Minnet ve Yara! Nisan 2012 Avrupa Gazete Köşe Yazım. Elif Turna Türk
Okuduğunuz yazı Günün Yazısı olarak seçilmiştir.
Ilk defa böyle umursamazım ve umarsız...
Ne balkon kapısındaki parmak izleri, ne masa üzerinde biriken toz. Hiç biri yapılacaklar listesinde ilk sıralarda yer almıyor bu aralar. Okunacak kitaplar yığıldı masa ucumda, yatak başımda, şaşılacak şey ama umrum da değil...! Ilk defa umrum da değil dünya’da son yaşananlar ve ilk defa otur diyor oturduğun yer de iç sesim. Şımarık ve haylaz bir çocuk edasıyla "banane banane", demiyorum diyemiyorum bu defa. Asla aç ve geç bırakmadım ömrümü yüzleşmelere, o nedenle fukarası oldum hep keşkelerin.
Esneklik payını hep bariz bıraktığım kural duvarlarım oldu yıktırmadım, lakin o kurallarımın kabülünde olanlarada zorluk yaşatmadım. Kurallarının idrakında oldum ve onların, yaşam haklarına saygıyı esas bildirdim her daim kendime. Yersiz beklentilerin altında ezmemeye itina ettim sevdiklerimi ve değer verdiklerimi. Hep bir adım ötesinden bakmak istedim sevdiklerime, onun içindi o öğrenme çabam, onun içindi bunca bilgiyle şişirdiğim bu tombul beyin.
Gerektiğinde ötelerinde değil, uzaklarında değil, hemen yanıbaşlarında ve aradıkları çare avuçlarımda derman olabilmek adına yaralarına.Her yeni gün haykırdım kendime, gör dedim, hatta duy ki kendi sesinden, kendi kulaklarınla farkında ol zenginliklerinin ve asla bozuk para misali harcama kimseyi...!

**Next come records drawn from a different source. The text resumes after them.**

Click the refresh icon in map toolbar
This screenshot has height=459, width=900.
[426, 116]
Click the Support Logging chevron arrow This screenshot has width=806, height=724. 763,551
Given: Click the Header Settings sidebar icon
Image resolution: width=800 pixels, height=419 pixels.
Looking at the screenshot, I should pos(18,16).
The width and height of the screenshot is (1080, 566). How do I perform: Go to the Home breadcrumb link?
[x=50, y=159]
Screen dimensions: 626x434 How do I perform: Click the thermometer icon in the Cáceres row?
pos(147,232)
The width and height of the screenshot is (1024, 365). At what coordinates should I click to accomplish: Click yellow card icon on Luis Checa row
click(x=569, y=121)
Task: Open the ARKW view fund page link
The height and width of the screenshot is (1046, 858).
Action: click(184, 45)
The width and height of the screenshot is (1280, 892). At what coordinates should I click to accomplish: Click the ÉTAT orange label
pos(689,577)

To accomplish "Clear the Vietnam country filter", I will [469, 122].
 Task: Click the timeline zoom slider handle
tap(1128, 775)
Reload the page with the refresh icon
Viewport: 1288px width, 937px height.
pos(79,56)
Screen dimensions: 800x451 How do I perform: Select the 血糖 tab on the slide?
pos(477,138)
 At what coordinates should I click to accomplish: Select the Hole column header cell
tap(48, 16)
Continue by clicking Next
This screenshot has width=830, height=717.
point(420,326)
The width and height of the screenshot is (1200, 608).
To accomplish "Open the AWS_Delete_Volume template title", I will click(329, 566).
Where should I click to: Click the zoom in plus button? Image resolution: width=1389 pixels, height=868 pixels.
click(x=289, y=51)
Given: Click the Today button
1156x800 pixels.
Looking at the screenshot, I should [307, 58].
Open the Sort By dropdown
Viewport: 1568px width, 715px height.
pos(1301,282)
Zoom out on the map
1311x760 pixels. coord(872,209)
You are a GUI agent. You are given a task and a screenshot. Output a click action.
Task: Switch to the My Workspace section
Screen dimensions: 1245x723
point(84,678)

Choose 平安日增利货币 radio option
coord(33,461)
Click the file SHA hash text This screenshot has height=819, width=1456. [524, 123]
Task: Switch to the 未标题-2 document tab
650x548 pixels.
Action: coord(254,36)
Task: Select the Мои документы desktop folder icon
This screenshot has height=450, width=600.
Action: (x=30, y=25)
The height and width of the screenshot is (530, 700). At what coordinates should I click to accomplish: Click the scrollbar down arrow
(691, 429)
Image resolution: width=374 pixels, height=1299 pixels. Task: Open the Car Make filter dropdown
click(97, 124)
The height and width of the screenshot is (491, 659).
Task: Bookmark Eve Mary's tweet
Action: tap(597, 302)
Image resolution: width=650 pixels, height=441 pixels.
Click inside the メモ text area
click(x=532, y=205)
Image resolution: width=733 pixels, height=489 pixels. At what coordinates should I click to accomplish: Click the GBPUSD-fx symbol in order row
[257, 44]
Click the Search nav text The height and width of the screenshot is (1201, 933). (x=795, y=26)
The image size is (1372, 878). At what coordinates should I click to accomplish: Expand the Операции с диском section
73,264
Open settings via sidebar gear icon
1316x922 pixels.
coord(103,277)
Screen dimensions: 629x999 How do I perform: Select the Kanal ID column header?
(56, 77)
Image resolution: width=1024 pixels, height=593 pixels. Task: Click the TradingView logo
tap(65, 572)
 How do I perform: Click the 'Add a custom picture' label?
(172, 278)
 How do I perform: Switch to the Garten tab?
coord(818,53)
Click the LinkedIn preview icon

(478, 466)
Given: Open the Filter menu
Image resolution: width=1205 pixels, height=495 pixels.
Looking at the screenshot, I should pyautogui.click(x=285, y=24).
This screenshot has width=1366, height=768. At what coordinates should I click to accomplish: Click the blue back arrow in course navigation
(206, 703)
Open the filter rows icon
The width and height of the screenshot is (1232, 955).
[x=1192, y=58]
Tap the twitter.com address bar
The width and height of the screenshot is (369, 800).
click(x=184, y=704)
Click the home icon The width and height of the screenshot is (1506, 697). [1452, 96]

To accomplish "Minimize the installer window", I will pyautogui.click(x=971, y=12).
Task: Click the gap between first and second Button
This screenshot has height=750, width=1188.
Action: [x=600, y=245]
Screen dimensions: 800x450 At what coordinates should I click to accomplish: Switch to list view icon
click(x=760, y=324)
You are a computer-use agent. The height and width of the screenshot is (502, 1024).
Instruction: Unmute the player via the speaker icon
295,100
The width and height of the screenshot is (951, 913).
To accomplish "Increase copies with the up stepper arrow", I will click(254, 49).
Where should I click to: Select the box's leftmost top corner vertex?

Kabul ettiklerim ve edemediklerim, saygı duyduğum ve duyamadıklarım, anladıklarım ve anlamak uğruna çok çabaladıklarım fakat anlayamadıklarımda oldu elbet. Ben söylemiştim demek, düşünülenin aksine haz vermedi asla. Haklısını çok fazla duyar olmak, haklı olmak istemediğimi gösterdi bana. Vazgeçmeyide öğrendim. Gerektiğinde çok sevdiklerini dahi olası hatalarıyla başbaşa bırakmayı mesela.
Kendi içlerindeki hesaba geç kalmasınlar diye, onların belki de hiç farkına varamadıkları ve varamayacakları ne oyunlar yaptım ki, her şeyden evvel kendilerine geç kalsınlar istemedim ve hangi gün ihtiyaç duyarlarsa duysunlar o omzu sualsiz sundum onlara.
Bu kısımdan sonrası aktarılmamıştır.